The listing below contains a span that opens with the line containing "Take Our Survey (67, 1268)" and closes with the line containing "Privacy & Cookie Policy (262, 2268)". Return that span exactly.

WORKING DATA Start Marker

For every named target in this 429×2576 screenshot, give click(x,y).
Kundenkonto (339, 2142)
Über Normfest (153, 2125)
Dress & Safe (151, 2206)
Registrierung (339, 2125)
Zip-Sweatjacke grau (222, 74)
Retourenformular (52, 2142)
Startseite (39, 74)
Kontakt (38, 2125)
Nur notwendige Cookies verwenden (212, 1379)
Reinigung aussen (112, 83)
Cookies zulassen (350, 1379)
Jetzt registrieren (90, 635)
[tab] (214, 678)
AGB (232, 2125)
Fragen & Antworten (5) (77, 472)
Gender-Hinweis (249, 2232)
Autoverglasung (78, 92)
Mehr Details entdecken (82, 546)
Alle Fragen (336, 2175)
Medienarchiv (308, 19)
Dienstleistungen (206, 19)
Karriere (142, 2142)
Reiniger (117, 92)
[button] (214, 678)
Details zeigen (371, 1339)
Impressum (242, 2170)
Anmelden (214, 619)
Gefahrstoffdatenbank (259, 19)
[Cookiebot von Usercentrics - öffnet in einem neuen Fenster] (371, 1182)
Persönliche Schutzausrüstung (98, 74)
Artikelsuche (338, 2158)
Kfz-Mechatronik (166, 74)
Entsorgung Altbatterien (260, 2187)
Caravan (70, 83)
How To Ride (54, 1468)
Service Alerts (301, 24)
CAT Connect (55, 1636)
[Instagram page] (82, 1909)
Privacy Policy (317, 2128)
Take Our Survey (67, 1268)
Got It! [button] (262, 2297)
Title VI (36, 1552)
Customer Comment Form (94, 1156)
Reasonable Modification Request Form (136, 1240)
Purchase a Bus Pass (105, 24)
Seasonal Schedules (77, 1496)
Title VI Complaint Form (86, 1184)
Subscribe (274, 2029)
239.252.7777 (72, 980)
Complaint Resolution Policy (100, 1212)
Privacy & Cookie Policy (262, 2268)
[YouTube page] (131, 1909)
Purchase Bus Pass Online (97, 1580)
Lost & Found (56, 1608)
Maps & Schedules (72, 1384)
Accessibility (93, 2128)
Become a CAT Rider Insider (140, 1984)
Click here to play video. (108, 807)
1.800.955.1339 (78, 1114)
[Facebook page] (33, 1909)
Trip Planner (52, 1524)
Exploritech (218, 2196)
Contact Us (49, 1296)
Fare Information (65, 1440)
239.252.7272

WORKING DATA End Marker

TASK ANSWER
Take Our Survey (67, 1268)
Got It! [button] (262, 2297)
Title VI (36, 1552)
Customer Comment Form (94, 1156)
Reasonable Modification Request Form (136, 1240)
Purchase a Bus Pass (105, 24)
Seasonal Schedules (77, 1496)
Title VI Complaint Form (86, 1184)
Subscribe (274, 2029)
239.252.7777 (72, 980)
Complaint Resolution Policy (100, 1212)
Privacy & Cookie Policy (262, 2268)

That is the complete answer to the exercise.